Activity: Delegation Audit

List 10 decisions you made last week. For each, mark:

  • Keep

  • Delegate

  • Develop others to handle

Then commit to transferring at least two.



🛑 3. The Certainty Trap


Hidden Belief: “As the leader, I need to have the answers.”


Impact: Reduced team innovation, false confidence, and a fragile culture. If you’re the answer person for every situation, you’re already trapped!

Berger highlights how leaders can become trapped in needing to be the “knower.” Yet today’s complexity demands curiosity over certainty. The most effective leaders I've coached have learned to ask better questions than anyone else in the room.


✍️ Reflective Questions

  • When was the last time I said, “I don’t know” publicly?

  • Do my team meetings invite challenge—or compliance?

  • What question am I not asking because I’m afraid of the answer?

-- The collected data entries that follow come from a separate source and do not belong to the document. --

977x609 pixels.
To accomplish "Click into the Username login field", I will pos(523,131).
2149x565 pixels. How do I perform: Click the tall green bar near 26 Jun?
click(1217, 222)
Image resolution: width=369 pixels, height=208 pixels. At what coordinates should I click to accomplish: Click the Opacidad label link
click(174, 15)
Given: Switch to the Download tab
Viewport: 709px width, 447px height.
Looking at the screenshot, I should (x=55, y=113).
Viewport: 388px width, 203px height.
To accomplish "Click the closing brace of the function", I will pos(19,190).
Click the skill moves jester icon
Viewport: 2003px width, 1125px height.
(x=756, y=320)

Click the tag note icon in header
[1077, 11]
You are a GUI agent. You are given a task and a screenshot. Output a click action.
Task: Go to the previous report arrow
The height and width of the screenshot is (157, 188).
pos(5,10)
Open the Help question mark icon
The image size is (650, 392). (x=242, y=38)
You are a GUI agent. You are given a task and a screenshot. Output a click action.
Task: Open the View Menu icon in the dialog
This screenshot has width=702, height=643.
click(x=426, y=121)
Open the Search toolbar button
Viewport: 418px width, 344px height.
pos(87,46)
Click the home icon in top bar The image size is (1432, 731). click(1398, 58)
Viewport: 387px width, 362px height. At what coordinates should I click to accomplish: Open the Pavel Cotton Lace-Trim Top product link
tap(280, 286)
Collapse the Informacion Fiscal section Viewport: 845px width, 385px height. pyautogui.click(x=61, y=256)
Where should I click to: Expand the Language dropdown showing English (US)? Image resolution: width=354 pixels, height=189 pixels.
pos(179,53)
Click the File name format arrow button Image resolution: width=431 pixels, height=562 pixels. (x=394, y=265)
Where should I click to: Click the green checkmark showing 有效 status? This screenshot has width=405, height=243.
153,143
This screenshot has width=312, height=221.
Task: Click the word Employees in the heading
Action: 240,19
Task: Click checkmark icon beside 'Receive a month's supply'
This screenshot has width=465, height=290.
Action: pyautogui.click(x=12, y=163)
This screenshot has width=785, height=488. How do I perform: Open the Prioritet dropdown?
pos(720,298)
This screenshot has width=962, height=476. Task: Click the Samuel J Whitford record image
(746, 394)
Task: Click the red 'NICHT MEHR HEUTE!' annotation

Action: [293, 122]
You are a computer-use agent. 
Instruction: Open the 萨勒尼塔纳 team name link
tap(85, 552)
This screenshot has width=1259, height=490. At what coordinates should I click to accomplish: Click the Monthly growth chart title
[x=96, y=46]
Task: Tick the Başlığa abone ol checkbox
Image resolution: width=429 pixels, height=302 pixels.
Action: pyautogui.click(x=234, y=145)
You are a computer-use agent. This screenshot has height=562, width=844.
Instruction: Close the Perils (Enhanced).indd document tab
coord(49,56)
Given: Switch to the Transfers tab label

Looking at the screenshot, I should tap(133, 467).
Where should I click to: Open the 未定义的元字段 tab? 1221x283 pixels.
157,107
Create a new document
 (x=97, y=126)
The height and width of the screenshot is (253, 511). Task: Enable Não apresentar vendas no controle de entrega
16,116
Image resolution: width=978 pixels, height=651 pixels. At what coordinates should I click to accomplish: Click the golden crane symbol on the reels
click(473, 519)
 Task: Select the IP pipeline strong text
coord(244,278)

Exercise: Question Upgrade

In your next executive meeting, replace:

  • “Here’s what we should do.”

    With:

  • “What are we not seeing?”

  • “Who sees this differently?”

Measure the quality of discussion.



🛑 4. The Identity Attachment


Hidden Belief: “This is how I lead.”


Impact: Rigidity during scale, and inability to evolve with the company. Effective leadership grows and adapts forever rather than remaining fixed.


“What got you here won’t get you there!”

Founders especially struggle when the leadership identity that built the company becomes misaligned with its next phase.

Dweck’s work reminds us that identity should expand—not harden.


✍️ Reflective Questions

  • What version of me built this business?

  • What version is required for the next stage?

  • What behaviors must I let go of?


Activity: Future-Self Interview

Imagine your company three years from now.Write a short interview with your future self:

  • What did you have to unlearn?

  • What mindset shift changed everything?



🛑 5. The Hero Narrative


Hidden Belief: “It’s on me.”


Impact: Exhaustion, disempowered team, and succession risk. Everyone is part of a team.

HBR research shows many leaders internalize responsibility in ways that create silent pressure. Over time, this leads to decision fatigue and emotional isolation.

Strong leadership isn’t heroic—it’s systemic.


✍️ Reflective Questions

  • Where am I rescuing instead of coaching?

  • If I disappeared for 30 days, what would break?

  • What systems—not effort—would solve this?


Exercise: 30-Day Absence Thought Experiment

Design your organization as if you were stepping away for a month.

  • What must be clearer?

  • What must be documented?

  • Who must grow?

This reveals whether you’ve built a company—or a dependency.


  

🚀How This Applies to CEOs, Founders, and Leaders


If you’re scaling: Mindset determines culture > Culture determines execution > Execution determines valuation.

 

Your internal beliefs become your organization’s operating system.

That’s why coaching at the senior level isn’t about motivation; it’s about revealing the invisible assumptions driving behavior.


Final Thoughts

Ask yourself:

  • What belief about leadership am I still carrying from 10 years ago?

  • Which mindset is quietly limiting my company’s next chapter?

  • What would change if I saw this as an evolution—not a flaw?


🎯Growth is rarely about doing more but rather it’s about seeing differently. The transformational shifts I often see, working with leaders, opens the door to new levels of professional, business, and personal growth.